THE INPUT →
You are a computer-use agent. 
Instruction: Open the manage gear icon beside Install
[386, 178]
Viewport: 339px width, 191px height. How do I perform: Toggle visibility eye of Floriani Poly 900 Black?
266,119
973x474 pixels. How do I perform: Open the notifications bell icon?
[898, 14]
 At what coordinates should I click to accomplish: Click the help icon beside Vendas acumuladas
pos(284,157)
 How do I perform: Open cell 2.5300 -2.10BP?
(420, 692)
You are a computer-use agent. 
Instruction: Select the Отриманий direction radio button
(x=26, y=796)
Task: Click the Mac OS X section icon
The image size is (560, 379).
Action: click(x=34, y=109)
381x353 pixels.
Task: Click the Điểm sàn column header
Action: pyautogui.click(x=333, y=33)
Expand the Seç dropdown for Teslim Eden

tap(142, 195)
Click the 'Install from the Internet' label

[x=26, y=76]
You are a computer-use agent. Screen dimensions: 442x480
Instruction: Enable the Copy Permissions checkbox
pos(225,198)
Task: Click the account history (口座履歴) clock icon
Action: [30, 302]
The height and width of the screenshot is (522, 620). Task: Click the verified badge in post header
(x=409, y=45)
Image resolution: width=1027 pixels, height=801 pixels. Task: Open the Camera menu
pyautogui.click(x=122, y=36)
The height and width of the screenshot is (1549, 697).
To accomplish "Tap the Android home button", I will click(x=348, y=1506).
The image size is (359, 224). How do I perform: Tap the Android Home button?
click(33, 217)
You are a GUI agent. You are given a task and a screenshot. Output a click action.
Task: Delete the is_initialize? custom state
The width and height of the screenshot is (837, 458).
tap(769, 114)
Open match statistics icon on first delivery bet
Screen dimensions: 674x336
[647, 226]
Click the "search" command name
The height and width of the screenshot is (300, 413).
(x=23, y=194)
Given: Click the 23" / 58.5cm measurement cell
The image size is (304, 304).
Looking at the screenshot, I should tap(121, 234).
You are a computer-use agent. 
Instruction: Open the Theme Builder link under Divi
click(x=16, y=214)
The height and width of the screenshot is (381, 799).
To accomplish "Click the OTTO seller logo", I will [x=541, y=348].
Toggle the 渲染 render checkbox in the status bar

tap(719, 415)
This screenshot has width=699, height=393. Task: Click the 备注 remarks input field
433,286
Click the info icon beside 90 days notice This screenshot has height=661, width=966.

TASK OBJECTIVE →
Repeat the whole listing, keeping every word exactly as it is.

RESPONSE →
You are a computer-use agent. 
Instruction: Open the manage gear icon beside Install
[386, 178]
Viewport: 339px width, 191px height. How do I perform: Toggle visibility eye of Floriani Poly 900 Black?
266,119
973x474 pixels. How do I perform: Open the notifications bell icon?
[898, 14]
 At what coordinates should I click to accomplish: Click the help icon beside Vendas acumuladas
pos(284,157)
 How do I perform: Open cell 2.5300 -2.10BP?
(420, 692)
You are a computer-use agent. 
Instruction: Select the Отриманий direction radio button
(x=26, y=796)
Task: Click the Mac OS X section icon
The image size is (560, 379).
Action: click(x=34, y=109)
381x353 pixels.
Task: Click the Điểm sàn column header
Action: pyautogui.click(x=333, y=33)
Expand the Seç dropdown for Teslim Eden

tap(142, 195)
Click the 'Install from the Internet' label

[x=26, y=76]
You are a computer-use agent. Screen dimensions: 442x480
Instruction: Enable the Copy Permissions checkbox
pos(225,198)
Task: Click the account history (口座履歴) clock icon
Action: [30, 302]
The height and width of the screenshot is (522, 620). Task: Click the verified badge in post header
(x=409, y=45)
Image resolution: width=1027 pixels, height=801 pixels. Task: Open the Camera menu
pyautogui.click(x=122, y=36)
The height and width of the screenshot is (1549, 697).
To accomplish "Tap the Android home button", I will click(x=348, y=1506).
The image size is (359, 224). How do I perform: Tap the Android Home button?
click(33, 217)
You are a GUI agent. You are given a task and a screenshot. Output a click action.
Task: Delete the is_initialize? custom state
The width and height of the screenshot is (837, 458).
tap(769, 114)
Open match statistics icon on first delivery bet
Screen dimensions: 674x336
[647, 226]
Click the "search" command name
The height and width of the screenshot is (300, 413).
(x=23, y=194)
Given: Click the 23" / 58.5cm measurement cell
The image size is (304, 304).
Looking at the screenshot, I should tap(121, 234).
You are a computer-use agent. 
Instruction: Open the Theme Builder link under Divi
click(x=16, y=214)
The height and width of the screenshot is (381, 799).
To accomplish "Click the OTTO seller logo", I will [x=541, y=348].
Toggle the 渲染 render checkbox in the status bar

tap(719, 415)
This screenshot has width=699, height=393. Task: Click the 备注 remarks input field
433,286
Click the info icon beside 90 days notice This screenshot has height=661, width=966.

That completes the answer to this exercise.